● **What to produce**: Go through the records below and return each line that has "screenshot" in it.

● **Stored data entries**:
┄┄┄┄┄┄┄┄┄┄┄┄┄┄┄┄┄┄┄┄

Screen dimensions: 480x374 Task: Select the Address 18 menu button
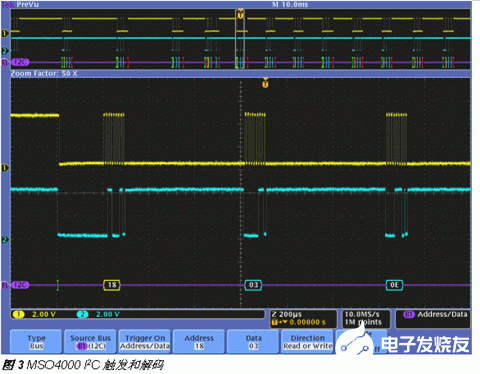click(x=199, y=342)
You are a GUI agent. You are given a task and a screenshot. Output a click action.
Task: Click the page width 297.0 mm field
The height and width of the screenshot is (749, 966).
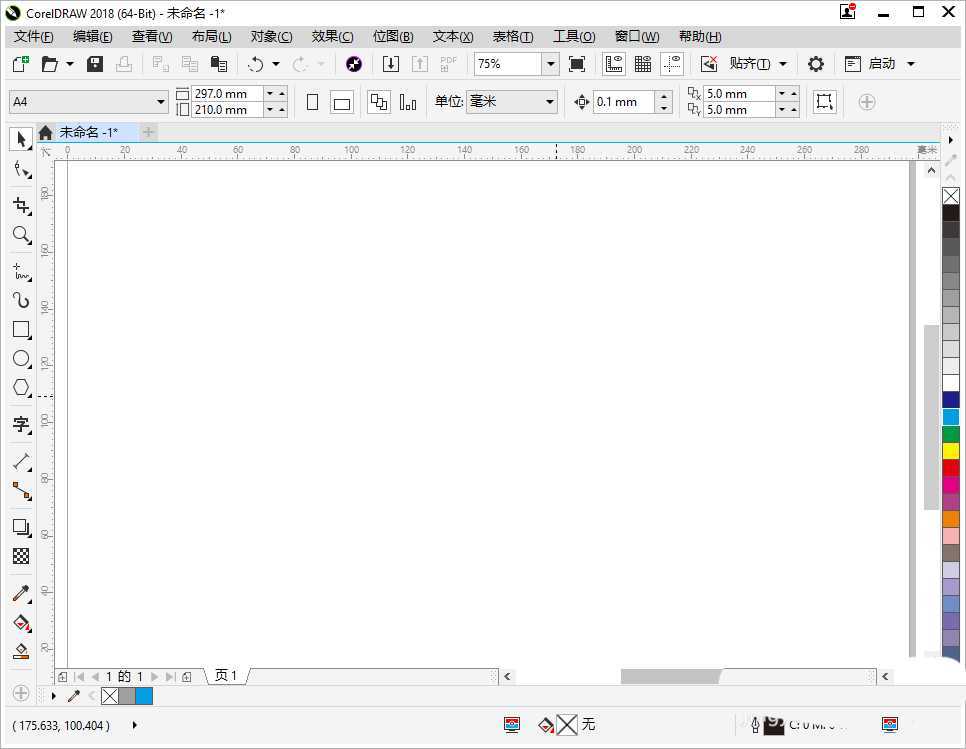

┄┄┄┄┄┄┄┄┄┄┄┄┄┄┄┄┄┄┄┄

● **Answer space**:
You are a GUI agent. You are given a task and a screenshot. Output a click action.
The height and width of the screenshot is (749, 966).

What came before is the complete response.